Pédagogues, politiques, ressaissisez-vous

Rares sont les professeurs qui possèdent suffisamment la ou les langue(s) qu'ils enseignent. Je le sais, j'ai été de ceux-là! La solution est donc l'enseignement bilingue avec des locuteurs natifs

Pédagogues, politiques, ressaissisez-vous
©Johanna de Tessières

YVON BARTHÉLEMY, Professeur er de langues dans l'enseignement secondaire et supérieur (Régence)

U n sondage révèle que l'école répond de plus en plus mal aux attentes´, lit-on dans `LLB´ du 8 janvier 2003. Autrement dit, les élèves sortant du secondaire et ayant suivi des cours de langue pendant six ans, parfois à raison de 4h/semaine, ayant surtout bénéficié de méthodes basées sur les recherches de pointe en la matière et disposant d'un matériel audio-visuel sophistiqué, montrent de moins en moins de capacité à ne fût-ce que se débrouiller valablement dans une langue étrangère.

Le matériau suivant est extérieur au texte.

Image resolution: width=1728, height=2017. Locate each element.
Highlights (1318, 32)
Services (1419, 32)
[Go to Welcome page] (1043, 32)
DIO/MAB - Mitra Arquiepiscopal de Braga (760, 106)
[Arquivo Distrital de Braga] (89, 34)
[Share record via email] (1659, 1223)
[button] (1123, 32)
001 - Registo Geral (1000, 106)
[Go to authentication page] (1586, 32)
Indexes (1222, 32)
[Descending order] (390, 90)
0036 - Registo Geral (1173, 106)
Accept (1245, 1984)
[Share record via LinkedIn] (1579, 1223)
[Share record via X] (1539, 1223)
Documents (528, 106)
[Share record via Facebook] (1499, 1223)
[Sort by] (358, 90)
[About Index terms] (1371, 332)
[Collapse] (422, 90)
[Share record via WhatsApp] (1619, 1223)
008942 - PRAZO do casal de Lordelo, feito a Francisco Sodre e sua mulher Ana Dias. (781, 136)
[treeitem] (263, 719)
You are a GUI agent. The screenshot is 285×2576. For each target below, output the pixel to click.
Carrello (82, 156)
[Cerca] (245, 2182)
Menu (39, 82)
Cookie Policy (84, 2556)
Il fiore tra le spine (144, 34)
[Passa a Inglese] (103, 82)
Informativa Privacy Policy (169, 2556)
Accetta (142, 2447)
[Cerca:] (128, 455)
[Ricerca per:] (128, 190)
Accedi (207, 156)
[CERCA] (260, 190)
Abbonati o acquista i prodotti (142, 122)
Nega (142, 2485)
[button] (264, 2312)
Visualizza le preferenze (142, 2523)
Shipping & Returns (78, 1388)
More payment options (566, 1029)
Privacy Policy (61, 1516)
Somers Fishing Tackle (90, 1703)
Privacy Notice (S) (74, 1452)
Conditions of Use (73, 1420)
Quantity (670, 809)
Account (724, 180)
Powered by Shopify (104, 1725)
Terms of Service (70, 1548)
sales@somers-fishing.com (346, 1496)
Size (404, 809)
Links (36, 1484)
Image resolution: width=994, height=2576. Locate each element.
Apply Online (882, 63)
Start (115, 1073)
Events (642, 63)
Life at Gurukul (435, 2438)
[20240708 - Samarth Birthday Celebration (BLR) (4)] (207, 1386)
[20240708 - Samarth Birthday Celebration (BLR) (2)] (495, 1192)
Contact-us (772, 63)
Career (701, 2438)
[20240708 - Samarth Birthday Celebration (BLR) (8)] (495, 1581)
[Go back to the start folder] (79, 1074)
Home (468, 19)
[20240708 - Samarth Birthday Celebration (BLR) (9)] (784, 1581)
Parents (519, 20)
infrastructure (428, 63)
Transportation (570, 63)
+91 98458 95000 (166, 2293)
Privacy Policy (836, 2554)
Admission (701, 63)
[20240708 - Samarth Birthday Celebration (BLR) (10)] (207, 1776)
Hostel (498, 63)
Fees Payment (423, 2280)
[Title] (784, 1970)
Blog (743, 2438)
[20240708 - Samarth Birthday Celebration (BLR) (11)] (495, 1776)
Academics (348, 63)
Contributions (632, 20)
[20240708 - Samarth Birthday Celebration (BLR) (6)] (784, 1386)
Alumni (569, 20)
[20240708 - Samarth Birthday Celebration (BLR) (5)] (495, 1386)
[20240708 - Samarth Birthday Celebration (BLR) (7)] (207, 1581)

Déficience qui, semblerait-il, touche plus les pays francophones et latins en général que les autres. Paresse linguistique? Ou peut-on y voir un certain `manque d'oreille´, les langues latines étant moins `musicales´ et rythmées, disposant d'un `spectre de fréquence relativement réduit´ que d'autres? Ou bien faut-il incriminer les théoriciens de l'enseignement qui, par idéologie et au nom de principes démagogiques, ont finalement transformé l'école secondaire en une `succursale de Disneyland´ (Claude Javeau)? Personnellement, je pencherais volontiers pour une dernière hypothèse. En réalité, j'ai constaté chez beaucoup d'étudiant(e)s de l'Ecole normale de très graves carences dans le domaine de la connaissance des notions grammaticales les plus élémentaires et dans la maîtrise de la langue maternelle. Et donc leur incapacité à assimiler valablement une langue étrangère. Je soupçonne alors l'école secondaire ou du moins certains enseignants, de s'être ralliés au discours pédagogique dominant: ne jamais imposer une matière d'en haut et ne faire que ce qui est susceptible d'intéresser les élèves: donc, le moins possible de grammaire, les jeunes n'aiment pas (plus?) ça; peu ou pas de lecture, mais ce qui leur plaît: la vidéo, les BD, les chanteurs et les groupes rock à la mode, voilà leur culture, bref l'`oralité´, celle de laquelle tout enseignant doit partir! Hélas!, et à moins d'être plongé dès la plus tendre enfance dans une immersion bilingue (ou même multilingue), toute langue (la maternelle aussi!) ne s'acquiert pas vraiment sans recours à la lecture et à l'écriture. Tout apprentissage alors d'une langue étrangère requiert du travail, de la rigueur, de l'assiduité, de la patience et de la volonté.

Bien sûr, il suffit de savoir baragouiner une centaine de mots anglais pour commander efficacement une bière ou un café à Londres, à Amsterdam ou à Benidorm, mais pas du tout pour mener une `conversation´ normale avec un étranger, lire un article de presse, avoir accès à la culture d'un peuple. Est-ce vraiment ce à quoi tendent toutes ces heures consacrées à l'apprentissage d'une langue étrangère à l'école secondaire? Quel gaspillage! Et quelle fausse idée, purement utilitariste et minimaliste, de l'utilité d'acquérir une langue seconde!

Car n'en déplaise aux pédagogues dans le vent, la lecture, y compris celle d'oeuvres littéraires (bien sûr, au niveau avancé), est et restera toujours un moyen irremplaçable pour parfaire la maîtrise d'une langue étrangère et s'initier à la culture du peuple ou des peuples qui la parlent.

Ceci encore. Bien, rares sont, chez nous du moins et en région francophone, les professeurs de langue qui possèdent suffisamment la/les langue(s) qu'ils enseignent. Je le sais, j'ai été de ceux-là. Ce manque d'aisance les amène trop souvent à n'utiliser en classe la langue étrangère que dans le cadre d'exercices bien précis et préconçus, rarement pour communiquer spontanément avec les élèves. De plus, il arrive que les tests d'évaluation portent plus sur la connaissance du système de la langue (correction grammaticale et lexicale) que sur la compétence à comprendre et à s'exprimer librement dans cette langue.

D'où la solution idéale serait l' enseignement bilingue, certaines disciplines étant enseignées dans une langue étrangère et par des locuteurs natifs de celle-ci. Mais comme le souligne `LLB´, nous en sommes loin chez nous. Autrement dit, il y a volonté politique pour constituer l'unité monétaire et économique de l'Europe, si peu pour promouvoir un véritable esprit européen.